[Source data]
>> Begin
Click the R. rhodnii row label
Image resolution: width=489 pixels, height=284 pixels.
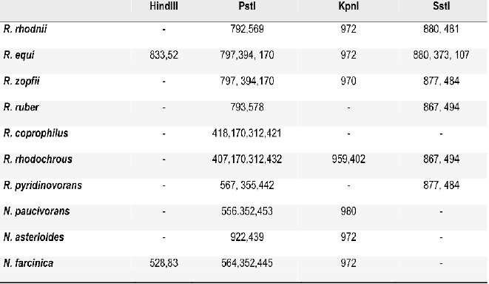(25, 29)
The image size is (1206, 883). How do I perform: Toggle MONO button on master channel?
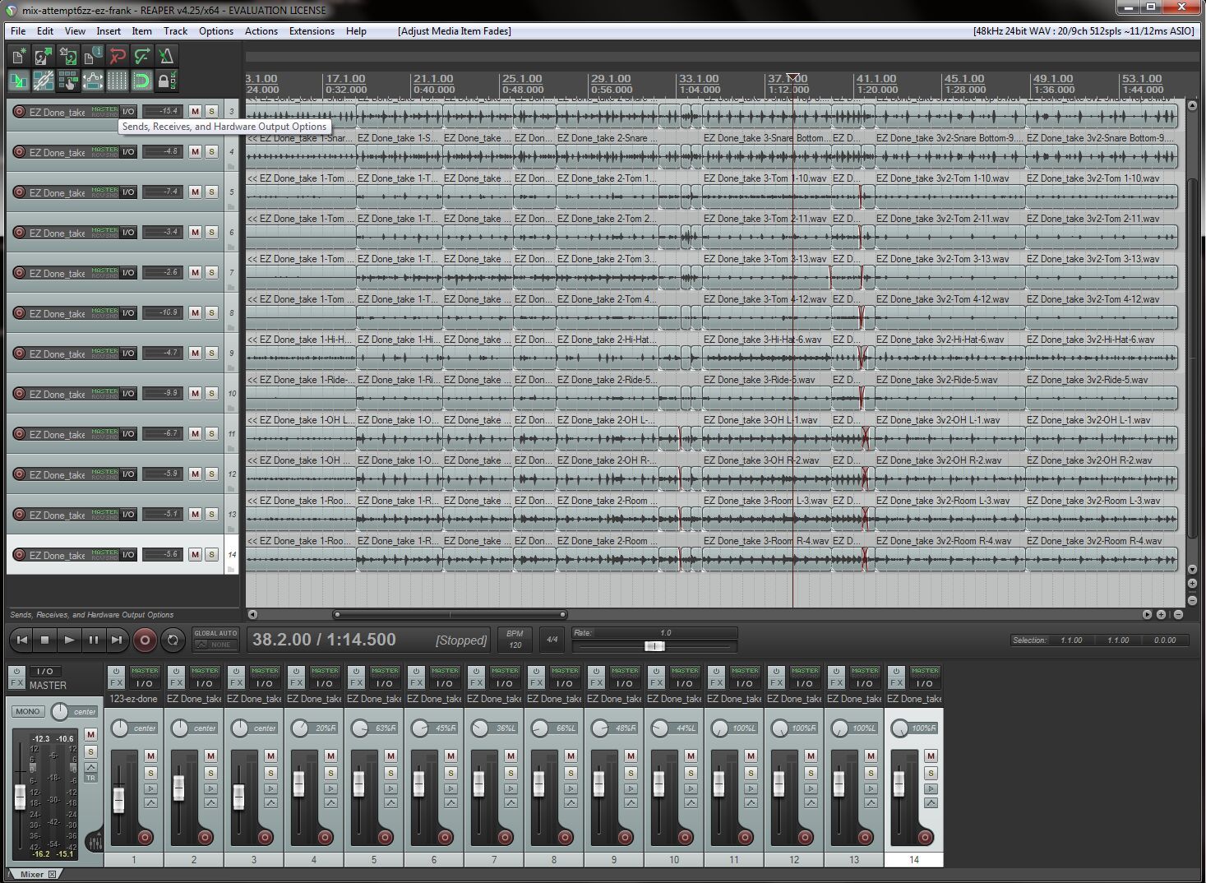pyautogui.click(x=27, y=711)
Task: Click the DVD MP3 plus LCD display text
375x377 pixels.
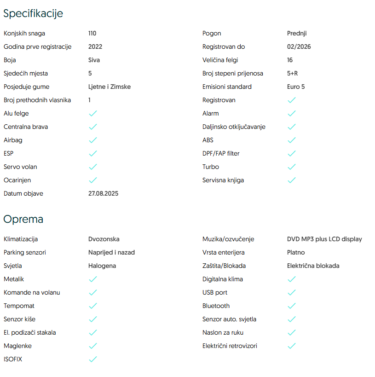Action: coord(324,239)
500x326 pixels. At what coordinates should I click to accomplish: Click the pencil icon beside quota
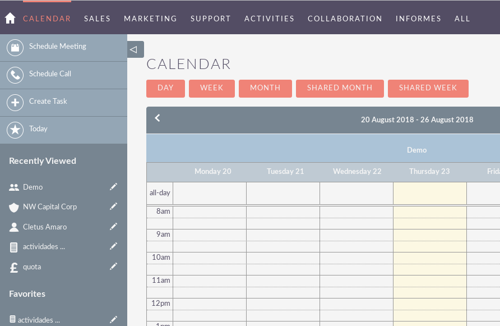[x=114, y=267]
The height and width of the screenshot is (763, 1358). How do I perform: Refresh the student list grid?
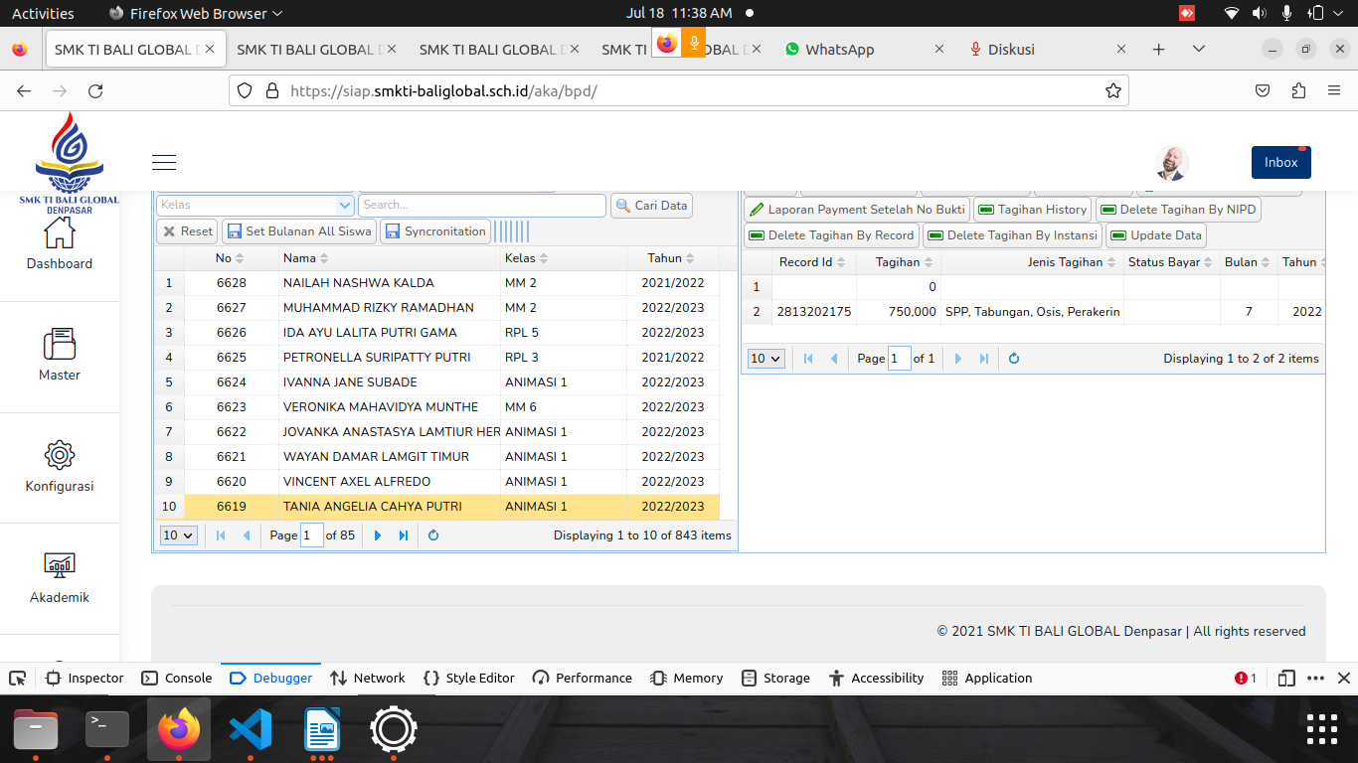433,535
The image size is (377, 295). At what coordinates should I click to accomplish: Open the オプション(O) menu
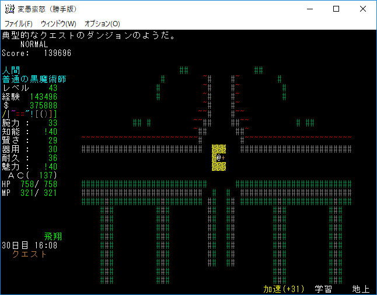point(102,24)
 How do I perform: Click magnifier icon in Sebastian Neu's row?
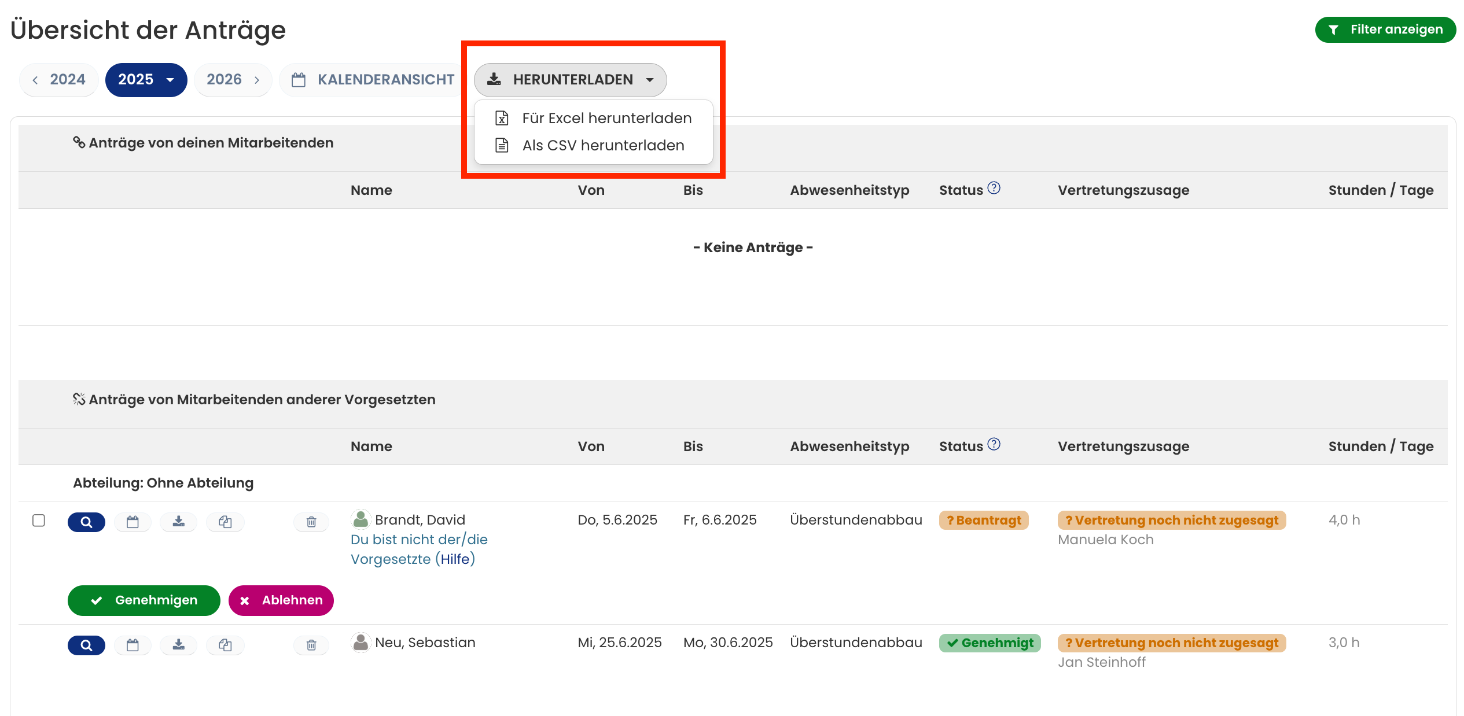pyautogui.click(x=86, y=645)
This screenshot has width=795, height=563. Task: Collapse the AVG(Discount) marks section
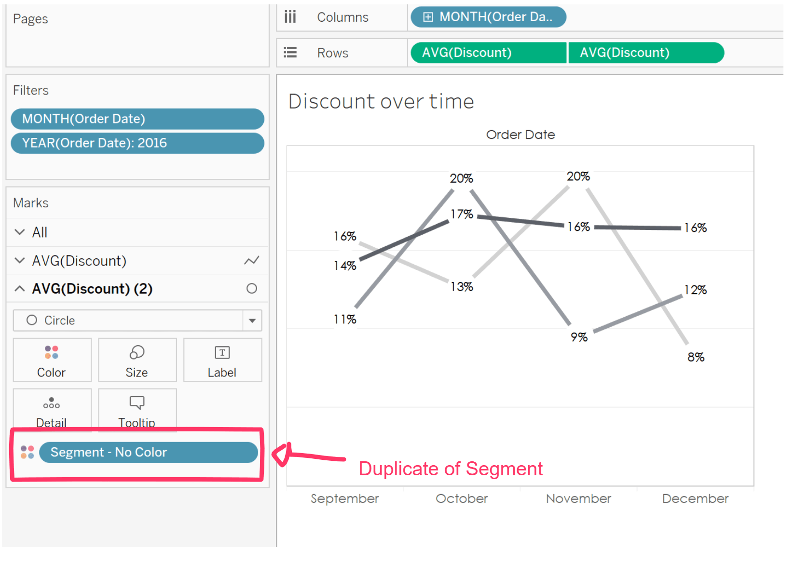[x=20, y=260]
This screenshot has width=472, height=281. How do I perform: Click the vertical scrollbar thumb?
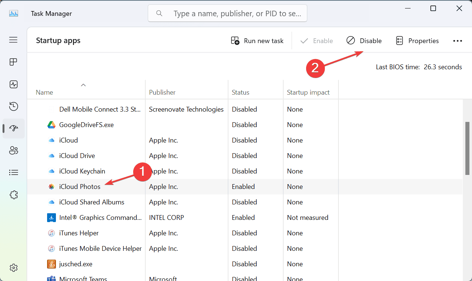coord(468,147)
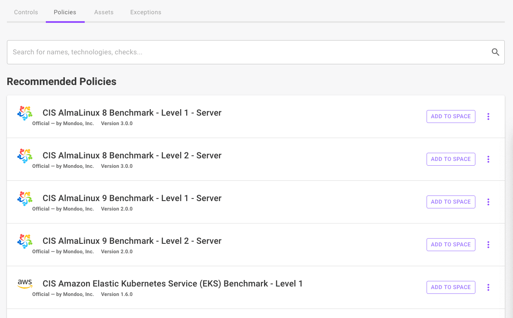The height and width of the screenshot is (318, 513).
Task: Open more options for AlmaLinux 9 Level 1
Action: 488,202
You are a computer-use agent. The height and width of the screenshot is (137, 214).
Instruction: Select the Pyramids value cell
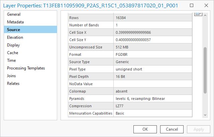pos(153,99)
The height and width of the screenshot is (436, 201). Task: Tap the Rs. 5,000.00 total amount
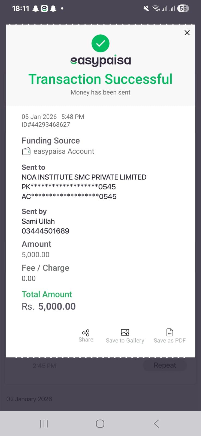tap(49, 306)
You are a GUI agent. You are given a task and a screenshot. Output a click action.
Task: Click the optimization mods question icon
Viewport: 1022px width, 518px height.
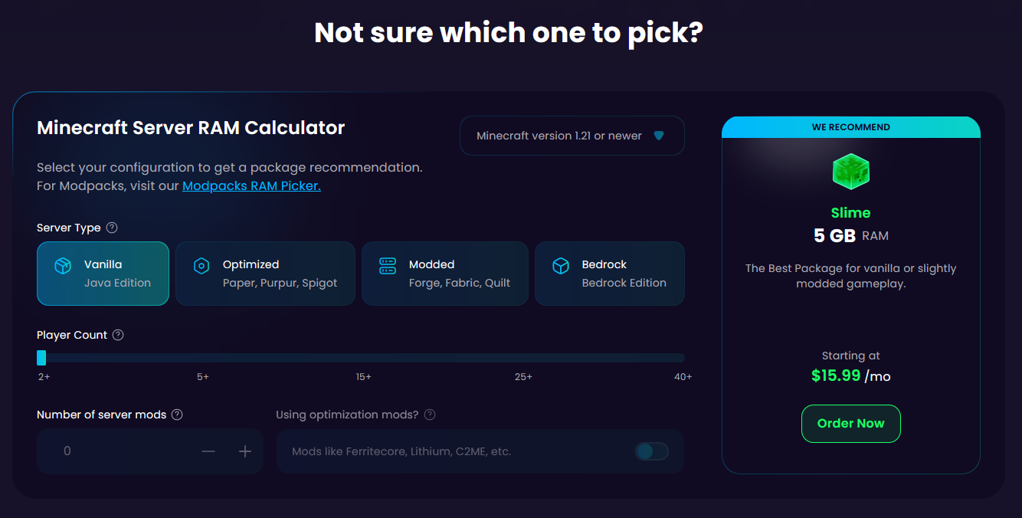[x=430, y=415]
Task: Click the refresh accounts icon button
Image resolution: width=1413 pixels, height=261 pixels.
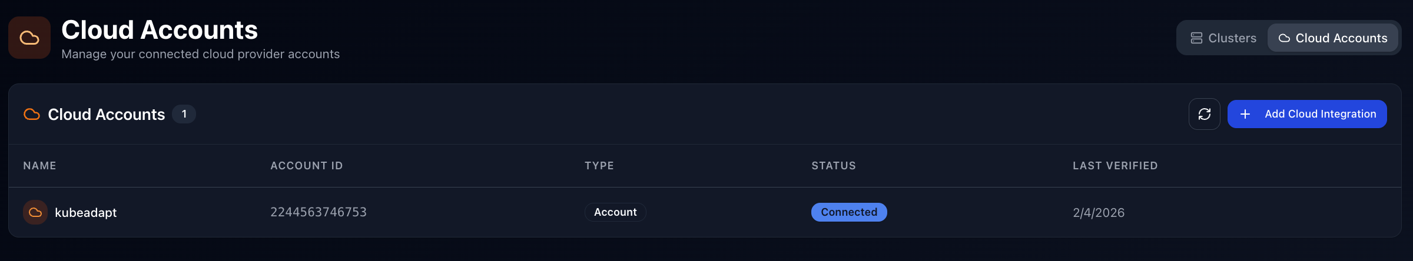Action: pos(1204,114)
>> End
Work to do - Turn the material from the line with "Task: Click the refresh accounts icon button" through the end of the material into a numbered list, skipping any blank lines. Leave the pictures out of your answer.

Solution -
1. Task: Click the refresh accounts icon button
2. Image resolution: width=1413 pixels, height=261 pixels.
3. Action: pos(1204,114)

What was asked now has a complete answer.